This is all to say that I have a soft spot for Guy Ritchie, mildly bad boy of the UK film scene and eventual blockbuster director for hire. Though the disastrousness of Revolver and Swept Away (the latter as yet unseen by me, so maybe it’s merely a financial disaster) indicated a downward trajectory swifter than the likes of Robert Rodriguez or Kevin Smith, Ritchie pulled out of his talespin with two hit Sherlock Holmes movies, enjoyably forgettable and forgettably enjoyable; made a genuinely zippy wannabe-blockbuster out of The Man from UNCLE, made a compellingly misguided wannabe-blockbuster out of King Arthur, and a similarly misguided but actual blockbuster out of Aladdin. Aladdin was his biggest global hit by like a billion dollars, but now Guy Ritchie is back, baby, with The Gentlemen: a bit of the old ultraviolence, chaps, in that it is mostly about mostly-English hoodlums punching each other, shooting each other, threatening to punch each other, or threatening to, well, you get the idea.

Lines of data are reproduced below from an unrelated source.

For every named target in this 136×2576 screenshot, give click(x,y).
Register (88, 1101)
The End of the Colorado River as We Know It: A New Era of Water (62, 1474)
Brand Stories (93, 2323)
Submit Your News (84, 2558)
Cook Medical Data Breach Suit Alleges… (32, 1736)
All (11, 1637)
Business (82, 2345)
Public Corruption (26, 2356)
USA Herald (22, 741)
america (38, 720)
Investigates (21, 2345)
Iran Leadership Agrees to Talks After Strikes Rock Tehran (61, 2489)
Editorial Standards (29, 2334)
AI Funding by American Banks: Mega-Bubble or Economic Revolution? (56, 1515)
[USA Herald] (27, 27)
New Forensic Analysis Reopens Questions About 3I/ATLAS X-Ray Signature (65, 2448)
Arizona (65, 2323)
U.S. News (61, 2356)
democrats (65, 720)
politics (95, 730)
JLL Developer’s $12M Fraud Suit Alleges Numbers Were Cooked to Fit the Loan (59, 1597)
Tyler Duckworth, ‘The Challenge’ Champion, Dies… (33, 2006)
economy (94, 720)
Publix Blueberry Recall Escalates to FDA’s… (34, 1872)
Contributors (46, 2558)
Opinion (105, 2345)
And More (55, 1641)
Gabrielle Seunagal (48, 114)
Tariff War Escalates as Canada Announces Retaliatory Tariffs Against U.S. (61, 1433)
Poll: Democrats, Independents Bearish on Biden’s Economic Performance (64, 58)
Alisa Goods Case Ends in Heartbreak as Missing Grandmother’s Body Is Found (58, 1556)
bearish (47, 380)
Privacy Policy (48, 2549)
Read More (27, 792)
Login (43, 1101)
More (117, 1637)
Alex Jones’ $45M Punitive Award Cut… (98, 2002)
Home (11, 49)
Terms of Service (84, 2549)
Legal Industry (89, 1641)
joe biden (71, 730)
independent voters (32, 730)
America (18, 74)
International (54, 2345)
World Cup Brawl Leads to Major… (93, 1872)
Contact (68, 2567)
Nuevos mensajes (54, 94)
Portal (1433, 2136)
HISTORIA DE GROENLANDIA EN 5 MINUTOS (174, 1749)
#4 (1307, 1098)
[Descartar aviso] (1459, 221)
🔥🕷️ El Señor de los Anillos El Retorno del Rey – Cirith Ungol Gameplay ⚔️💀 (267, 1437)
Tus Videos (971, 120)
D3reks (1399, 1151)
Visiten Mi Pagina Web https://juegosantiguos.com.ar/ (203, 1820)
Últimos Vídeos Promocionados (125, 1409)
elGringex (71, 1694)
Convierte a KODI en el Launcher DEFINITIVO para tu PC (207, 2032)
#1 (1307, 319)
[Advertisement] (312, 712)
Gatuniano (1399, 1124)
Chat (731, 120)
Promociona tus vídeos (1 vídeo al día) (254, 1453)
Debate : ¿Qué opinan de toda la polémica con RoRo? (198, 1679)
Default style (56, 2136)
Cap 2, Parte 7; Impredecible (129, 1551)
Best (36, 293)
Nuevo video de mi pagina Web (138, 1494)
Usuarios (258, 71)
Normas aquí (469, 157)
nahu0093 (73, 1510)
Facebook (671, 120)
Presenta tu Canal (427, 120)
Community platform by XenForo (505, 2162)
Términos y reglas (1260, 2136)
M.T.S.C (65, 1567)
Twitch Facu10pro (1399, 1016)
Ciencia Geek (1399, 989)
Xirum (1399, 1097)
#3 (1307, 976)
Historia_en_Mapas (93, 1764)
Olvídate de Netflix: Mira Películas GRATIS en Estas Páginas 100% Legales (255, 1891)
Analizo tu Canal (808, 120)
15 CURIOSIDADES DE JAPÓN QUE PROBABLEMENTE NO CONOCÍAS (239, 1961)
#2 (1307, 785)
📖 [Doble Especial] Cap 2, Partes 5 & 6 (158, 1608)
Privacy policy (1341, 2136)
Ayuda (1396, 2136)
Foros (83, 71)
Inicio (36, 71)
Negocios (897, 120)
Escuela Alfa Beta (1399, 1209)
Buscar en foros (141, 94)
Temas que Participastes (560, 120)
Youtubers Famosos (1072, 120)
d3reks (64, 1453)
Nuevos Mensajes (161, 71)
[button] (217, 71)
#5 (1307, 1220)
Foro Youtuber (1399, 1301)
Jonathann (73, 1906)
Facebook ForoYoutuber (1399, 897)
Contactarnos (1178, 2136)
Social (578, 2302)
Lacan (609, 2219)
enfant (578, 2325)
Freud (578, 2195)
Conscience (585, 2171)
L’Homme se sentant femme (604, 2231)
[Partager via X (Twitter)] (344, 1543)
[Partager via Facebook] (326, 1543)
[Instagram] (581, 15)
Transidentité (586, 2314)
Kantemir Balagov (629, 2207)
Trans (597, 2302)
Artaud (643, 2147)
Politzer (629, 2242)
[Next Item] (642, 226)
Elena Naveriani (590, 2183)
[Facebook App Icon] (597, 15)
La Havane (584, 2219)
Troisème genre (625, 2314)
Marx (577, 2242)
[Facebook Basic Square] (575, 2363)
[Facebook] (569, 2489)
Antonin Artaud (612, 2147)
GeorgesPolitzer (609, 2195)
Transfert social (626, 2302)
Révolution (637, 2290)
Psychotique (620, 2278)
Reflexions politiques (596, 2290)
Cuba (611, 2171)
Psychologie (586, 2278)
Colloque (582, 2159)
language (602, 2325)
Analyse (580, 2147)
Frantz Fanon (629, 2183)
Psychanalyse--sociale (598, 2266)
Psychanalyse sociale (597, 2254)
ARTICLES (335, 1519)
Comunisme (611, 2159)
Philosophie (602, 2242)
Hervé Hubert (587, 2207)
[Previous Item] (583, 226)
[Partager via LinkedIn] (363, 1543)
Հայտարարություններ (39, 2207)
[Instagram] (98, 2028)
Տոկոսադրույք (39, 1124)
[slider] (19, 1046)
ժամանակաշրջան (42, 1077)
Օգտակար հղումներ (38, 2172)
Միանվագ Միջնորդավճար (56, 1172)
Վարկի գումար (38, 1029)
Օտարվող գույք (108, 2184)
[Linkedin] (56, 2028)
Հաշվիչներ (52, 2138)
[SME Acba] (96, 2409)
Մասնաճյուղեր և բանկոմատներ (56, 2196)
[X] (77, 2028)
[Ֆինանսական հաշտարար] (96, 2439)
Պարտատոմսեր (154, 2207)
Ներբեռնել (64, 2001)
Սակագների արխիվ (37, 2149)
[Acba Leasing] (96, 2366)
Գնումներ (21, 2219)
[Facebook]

The thing is, Ritchie has been back before; RockNRolla was his supposed return to form in 2008, a gangster tale with the humor and cheek sapped out. The Gentlemen isn’t quite so dour–there are laugh lines aplenty, capably delivered–but there’s a certain hardness at its center. Not hard-boiled, mind, but something calcified, with some of the dead-stiff philosophizing that turned his Revolver into a barely-walking corpse. Weirdly, that sourness is owned and operated by one Matthew McConaughey, whose presence is typically both more pleased and more pleasing. Here he plays Mickey Pearson, an American expat living in England, making his living as an ambitious and successful weed impresario. But Mickey is ready to exit the business and spend more time with his beloved wife Rosalind (Michelle Dockery)—though she seems plenty occupied by her car-customization business. (Telling, that she commands a fleet of all-lady mechanics… who have about a minute of combined screentime, almost as if Ritchie is admitting that he understands how women could easily be a bigger part of his world and wants to make the conscious choice to keep it to one per picture.)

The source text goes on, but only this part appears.